27. The method according to claim 24, wherein the sorting step
includes the following substeps: determining, for each of the
subscription predicates, a probability that it will be matched by
the corresponding one of the event predicates; and re-ordering the
subscription predicates as a function of the probability.
28. The method according to claim 27, further comprising: comparing
the subscription predicates, in order from a lowest probability to
a highest probability, to the plurality of event predicates.

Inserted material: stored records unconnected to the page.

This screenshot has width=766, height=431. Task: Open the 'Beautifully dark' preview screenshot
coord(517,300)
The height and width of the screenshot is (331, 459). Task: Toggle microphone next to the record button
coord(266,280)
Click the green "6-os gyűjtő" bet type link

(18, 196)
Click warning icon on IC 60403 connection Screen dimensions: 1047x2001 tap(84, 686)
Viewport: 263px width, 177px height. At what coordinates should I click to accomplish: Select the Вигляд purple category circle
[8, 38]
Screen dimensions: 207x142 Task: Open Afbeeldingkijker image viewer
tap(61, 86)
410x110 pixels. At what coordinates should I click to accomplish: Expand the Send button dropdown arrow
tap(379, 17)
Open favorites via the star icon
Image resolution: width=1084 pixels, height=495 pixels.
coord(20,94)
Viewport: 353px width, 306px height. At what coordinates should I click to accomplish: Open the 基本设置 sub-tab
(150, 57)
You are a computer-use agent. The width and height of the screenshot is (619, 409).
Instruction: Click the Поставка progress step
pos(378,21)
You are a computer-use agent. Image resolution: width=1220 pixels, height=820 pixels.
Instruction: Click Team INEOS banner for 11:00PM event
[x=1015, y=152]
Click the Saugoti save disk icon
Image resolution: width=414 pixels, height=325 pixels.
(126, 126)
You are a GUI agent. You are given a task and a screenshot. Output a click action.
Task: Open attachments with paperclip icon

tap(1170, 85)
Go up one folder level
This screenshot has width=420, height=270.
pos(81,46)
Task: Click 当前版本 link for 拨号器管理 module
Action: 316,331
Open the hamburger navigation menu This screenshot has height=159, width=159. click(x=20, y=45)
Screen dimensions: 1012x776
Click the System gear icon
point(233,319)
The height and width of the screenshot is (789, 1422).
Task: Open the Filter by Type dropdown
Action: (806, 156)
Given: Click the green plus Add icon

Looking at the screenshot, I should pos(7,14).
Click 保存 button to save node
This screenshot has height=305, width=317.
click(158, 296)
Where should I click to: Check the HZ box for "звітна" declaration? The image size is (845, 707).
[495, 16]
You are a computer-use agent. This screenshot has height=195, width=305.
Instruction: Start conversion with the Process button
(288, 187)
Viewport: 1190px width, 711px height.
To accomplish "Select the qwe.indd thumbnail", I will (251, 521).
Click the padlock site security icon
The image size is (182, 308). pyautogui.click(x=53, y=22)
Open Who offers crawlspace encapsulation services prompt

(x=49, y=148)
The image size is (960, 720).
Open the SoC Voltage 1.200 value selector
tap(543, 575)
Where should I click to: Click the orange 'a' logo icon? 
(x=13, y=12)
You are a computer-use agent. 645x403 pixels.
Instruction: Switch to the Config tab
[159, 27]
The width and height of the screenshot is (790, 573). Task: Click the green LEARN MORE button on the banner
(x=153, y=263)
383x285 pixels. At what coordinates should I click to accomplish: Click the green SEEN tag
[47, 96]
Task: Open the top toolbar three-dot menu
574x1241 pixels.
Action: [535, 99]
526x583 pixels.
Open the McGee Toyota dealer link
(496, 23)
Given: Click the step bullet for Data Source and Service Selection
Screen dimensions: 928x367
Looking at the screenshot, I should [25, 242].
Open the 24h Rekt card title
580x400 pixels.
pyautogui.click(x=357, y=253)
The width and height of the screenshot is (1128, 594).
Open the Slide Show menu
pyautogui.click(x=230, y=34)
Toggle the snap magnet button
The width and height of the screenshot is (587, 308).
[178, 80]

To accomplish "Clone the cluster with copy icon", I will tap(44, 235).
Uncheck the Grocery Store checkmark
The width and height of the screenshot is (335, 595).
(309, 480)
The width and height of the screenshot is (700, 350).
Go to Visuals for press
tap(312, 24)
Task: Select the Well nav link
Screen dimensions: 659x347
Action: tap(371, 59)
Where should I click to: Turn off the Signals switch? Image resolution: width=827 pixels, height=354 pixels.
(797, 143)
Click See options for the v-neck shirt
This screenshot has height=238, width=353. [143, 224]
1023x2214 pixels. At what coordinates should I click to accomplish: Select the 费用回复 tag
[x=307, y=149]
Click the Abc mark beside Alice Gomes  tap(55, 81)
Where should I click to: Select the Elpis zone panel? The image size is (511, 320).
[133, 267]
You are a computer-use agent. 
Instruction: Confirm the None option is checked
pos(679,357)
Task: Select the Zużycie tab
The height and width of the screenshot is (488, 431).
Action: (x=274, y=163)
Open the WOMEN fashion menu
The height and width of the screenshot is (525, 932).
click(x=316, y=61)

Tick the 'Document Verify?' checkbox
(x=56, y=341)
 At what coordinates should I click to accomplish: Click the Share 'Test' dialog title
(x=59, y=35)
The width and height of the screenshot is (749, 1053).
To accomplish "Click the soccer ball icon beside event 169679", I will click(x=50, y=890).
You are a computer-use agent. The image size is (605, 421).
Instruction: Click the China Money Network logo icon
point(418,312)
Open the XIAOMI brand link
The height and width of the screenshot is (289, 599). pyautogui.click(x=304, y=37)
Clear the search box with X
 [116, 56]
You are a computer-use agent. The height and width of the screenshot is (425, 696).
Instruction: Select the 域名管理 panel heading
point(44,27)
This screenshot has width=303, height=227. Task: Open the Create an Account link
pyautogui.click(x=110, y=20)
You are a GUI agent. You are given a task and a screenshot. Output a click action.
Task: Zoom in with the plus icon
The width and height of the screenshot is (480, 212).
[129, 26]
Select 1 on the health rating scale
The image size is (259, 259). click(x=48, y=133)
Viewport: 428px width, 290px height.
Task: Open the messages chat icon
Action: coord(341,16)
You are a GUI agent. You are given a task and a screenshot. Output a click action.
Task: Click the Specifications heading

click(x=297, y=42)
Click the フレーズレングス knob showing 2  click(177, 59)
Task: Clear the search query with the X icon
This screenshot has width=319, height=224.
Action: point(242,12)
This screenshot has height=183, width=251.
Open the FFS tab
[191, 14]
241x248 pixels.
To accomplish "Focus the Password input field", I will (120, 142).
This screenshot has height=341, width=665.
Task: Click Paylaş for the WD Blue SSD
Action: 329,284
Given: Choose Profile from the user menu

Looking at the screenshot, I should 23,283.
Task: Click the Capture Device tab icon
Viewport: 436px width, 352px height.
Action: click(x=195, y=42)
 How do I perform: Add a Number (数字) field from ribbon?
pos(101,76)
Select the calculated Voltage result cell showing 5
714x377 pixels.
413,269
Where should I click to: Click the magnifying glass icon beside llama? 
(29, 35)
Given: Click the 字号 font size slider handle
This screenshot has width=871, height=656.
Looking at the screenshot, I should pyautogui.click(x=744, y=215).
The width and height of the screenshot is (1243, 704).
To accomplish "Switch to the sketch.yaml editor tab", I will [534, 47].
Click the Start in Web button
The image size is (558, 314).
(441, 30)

29. A method, comprising: receiving a plurality of subscriptions,
each of the subscriptions including a plurality of subscription
predicates; and forming into a group subscriptions that share a
common bit vector offset.
30. The method according to claim 29, further comprising:
processing an event including a plurality of event predicates;
generating groups of the subscriptions, each of the groups having
at least one common subscription predicate; and when the at least
one common subscription predicate is matched by a corresponding one
of the event predicates, comparing the plurality of event
predicates to remaining subscription predicates of each of the
subscriptions in the group
31. The method according to claim 30, further comprising: when the
remaining subscription predicates of the subscription are matched
by a corresponding one of the event predicates, outputting the
event to a source of the subscription.
32. The method according to claim 30, further comprising: sorting
the subscription predicates in each subscription using a predefined
sorting algorithm.
33. The method according to claim 32, wherein the sorting step
includes the following substeps: identifying each of the
subscription predicates in each of the groups as one of an equals
subscription predicate and a not-equals subscription predicate; and
re-ordering the subscription predicates in each of the groups so
that the equals subscription predicate is compared to the plurality
of event predicates before the not-equals subscription
predicate.
34. The method according to claim 32, wherein the sorting step
includes the following substeps: determining, for each of the
subscription predicates in each of the groups, a probability that
the subscription predicate will be matched by the corresponding one
of the event predicates; and re-ordering the subscription
predicates in each of the groups as a function of the
probability.
35. The method according to claim 34, further comprising: comparing
the subscription predicates, in order from a lowest probability to
a highest probability, to the plurality of event predicates.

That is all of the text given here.